🏛Patrick Mignola : "Pour défendre la démocratie, il faut défendre la presse" 

Patrick Mignola

Mardi 23 juillet, le Parlement a adopté la loi instaurant un "droit voisin" au droit d'auteur permettant à la presse de négocier avec les GAFA une rémunération pour l'utilisation de leurs contenus et extraits. Interview de Patrick Mignola, Rapporteur de la proposition de loi.

Mouvement Démocrate - Qu’est-ce que le principe du droit voisin des éditeurs de presse ?

Patrick Mignola - Le droit d’auteur, d’un point de vue juridique, est le droit d’autoriser ou d’interdire la reproduction d’une publication. Cette autorisation peut être accordée par le détenteur des droits en échange d’une rémunération. 

Jusqu’à ce jour, les articles de presse, mais aussi les photographies, enregistrements audio ou vidéo de presse, n’étaient pas concernés par la législation sur le droit d’auteur vis-à-vis des publications en ligne. Nous avons donc créé ce que l’on appelle un "droit voisin" au droit d’auteur, obligeant les GAFA à négocier le versement de droit pour l’utilisation en ligne de tout contenu journalistique.

Nous avons également précisé les critères de répartition de cette rémunération entre les différents médias. Une prime sera accordée aux médias en fonction de l’audience, de l’investissement humain et matériel, mais aussi de leur contribution au débat public, en favorisant les supports qui bénéficient du critère, déjà existant, "d’IPG" (Information Politique Générale). 

Les médias ont déjà commencé à s’organiser pour négocier collectivement avec les GAFA cette rémunération globale. S’ils n’y parviennent pas, l’Etat reprendra la main. Les éditeurs et agences de presse devront ensuite négocier, en leur sein, avec les représentants de leurs personnels, la part qui sera ensuite reversée aux journalistes. 

L’arrivée des GAFA a bouleversé les modèles économiques de la presse, comme des producteurs de contenus. Cette proposition de loi est-elle issue d’un constat ? Lequel ?

Pour défendre la démocratie, il faut défendre la presse, sa liberté et son pluralisme.

Or, et c’est un constat que je partage avec François Bayrou qui l’a affirmé très tôt, il ne peut pas y avoir d’indépendance des médias sans indépendance économique des médias.

Aujourd’hui, les revenus générés par la diffusion en ligne de publications de presse, qu’ils soient publicitaires ou liés à la revente de données, sont aujourd’hui captés à plus de 90 % par les GAFAM – Google, Apple, Facebook, Amazon, Microsoft. En d’autres termes, les GAFA, non seulement pillent les différentes productions des journalistes, mais de sucroît en tirent des bénéfices, soit par la publicité, soit par la revente de données.
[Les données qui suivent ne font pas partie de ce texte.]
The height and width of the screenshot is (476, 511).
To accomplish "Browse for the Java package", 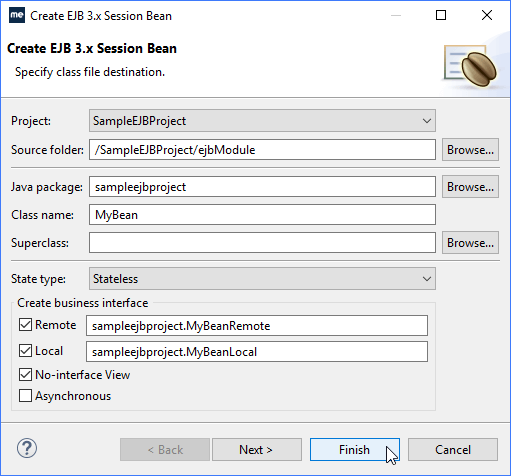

Alors que le numérique peut être une chance pour la presse, qui voit sa diffusion papier s’éroder d’année en année, jusqu’à présent, les éditeurs et agences de presse n’en ont tiré qu’un bénéfice infime. 

En quoi la France innove-t-elle en matière de droit voisin ? 

Cette proposition de loi vise à transposer une partie de la directive européenne sur le droit d’auteur, adoptée par le Parlement européen en mars dernier, après 3 ans de débats. Cette décision était loin d’être gagnée d’avance, tant les oppositions et le lobbying des GAFA avaient été intenses à Bruxelles. J’avais d’ailleurs porté avec le groupe Mouvement Démocrate et apparentés une première proposition de loi à ce sujet au printemps 2018, afin que la France puisse peser sur ce processus en décidant d’adopter un tel dispositif avant même que le Parlement européen ne se prononce. Finalement, et c’est heureux, nous n’avons pas eu besoin d’en arriver là, puisque l’Europe est parvenue à trouver un accord. Mais ce travail préparatoire a permis de pouvoir agir vite et efficacement pour transposer cette directive, dans un large esprit de consensus, car les parlementaires étaient déjà sensibilités au sujet.

Mais j’irai plus loin en disant que la France souhaite être le fer de lance de la régulation des GAFA de manière générale.

Comme tout nouveau secteur économique qui apparaît, le monde numérique a vécu, non pas hors la loi, mais sans loi, pendant des années. 

Un phénomène de surconcentration avec la création de cartels et de monopoles est apparu. Nous avons pour obligation de réguler les GAFA pour les faire entrer dans l’État de droit. 

C’est le cas du consentement à l’impôt. Les GAFA sont au-delà même de l’optimisation fiscale, et c’est pour cela que le Gouvernement a souhaité créer une taxe sur leurs revenus et activités en France. Elle devrait rapporter environ un demi-milliard d’euros par an.

Le Gouvernement et le Ministre de l’économie, Bruno le Maire, ont eu raison de tenir bon sur ce sujet, notamment face aux pressions des Etats-Unis qui voyaient d’un mauvais œil une taxe sur leurs champions numériques. La semaine dernière, à l’occasion du G7 finances, la France a obtenu un accord de principe sur la taxation des géants du numériques à l’échelle mondiale, y compris avec les États-Unis. 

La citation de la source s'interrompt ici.